Problema planteado A: Resume en dos oraciones la reseña sobre La mujer sin piano.
Problema planteado B: Traduce al inglés esta oración de la reseña sobre La mujer sin piano: "El naufragio es patente porque le faltan brazos, piernas y fondo."

Texto proporcionado:
----

Nosotros a lo nuestro. Al cine español. La mujer sin piano de Javier Rebollo, el segundo largometraje de uno de mis directores favoritos en cortometrajes. De esta historia le hubiera salido uno cojonudo, pero para formar parte de la vanguardia hay que darse a conocer en el mundo de las largas distancias. El naufragio es patente porque le faltan brazos, piernas y fondo. Y eso que para nada es una propuesta desdeñable pero cuando estiras el celuloide te quedas con muchos planos de relleno. Y esto no tiene nada que ver con el cine contemplativo ni con el minimalismo ni con el discurso ascético-bressoniano que con tanto ahínco se intenta imitar en los últimos tiempos. Tiene que ver con una historia alicorta, roma y con pocas posibilidades de redención. Tiene que ver con un protagonismo absoluto de una actriz que se pierde en sonrisas y pelucas. Tiene que ver con un itinerario aburrido allende lugares pocos interesantes. Tiene que ver con un preciosismo obsoleto que lo convierte sin remisión en un sosias de Almodóvar sin pasión extrema por sus diálogos. Tiene que ver con lo que se ve que es bonito pero tampoco tanto.

----

Datos proporcionados:
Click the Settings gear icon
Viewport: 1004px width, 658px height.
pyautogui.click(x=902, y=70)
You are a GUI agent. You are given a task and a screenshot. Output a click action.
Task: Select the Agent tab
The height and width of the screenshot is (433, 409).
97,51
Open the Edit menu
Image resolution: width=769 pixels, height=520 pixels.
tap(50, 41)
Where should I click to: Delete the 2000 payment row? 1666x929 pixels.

----

Respuesta completa A: La reseña sostiene que La mujer sin piano, segundo largometraje de Javier Rebollo, naufraga porque al estirar la historia hasta el formato largo quedan muchos planos de relleno. Atribuye ese resultado a una historia alicorta, al protagonismo absoluto de una actriz que se pierde en sonrisas y pelucas, a un itinerario aburrido y a un preciosismo obsoleto que convierte la película en un sosias de Almodóvar.

Respuesta completa B: The shipwreck is evident because it lacks arms, legs and depth.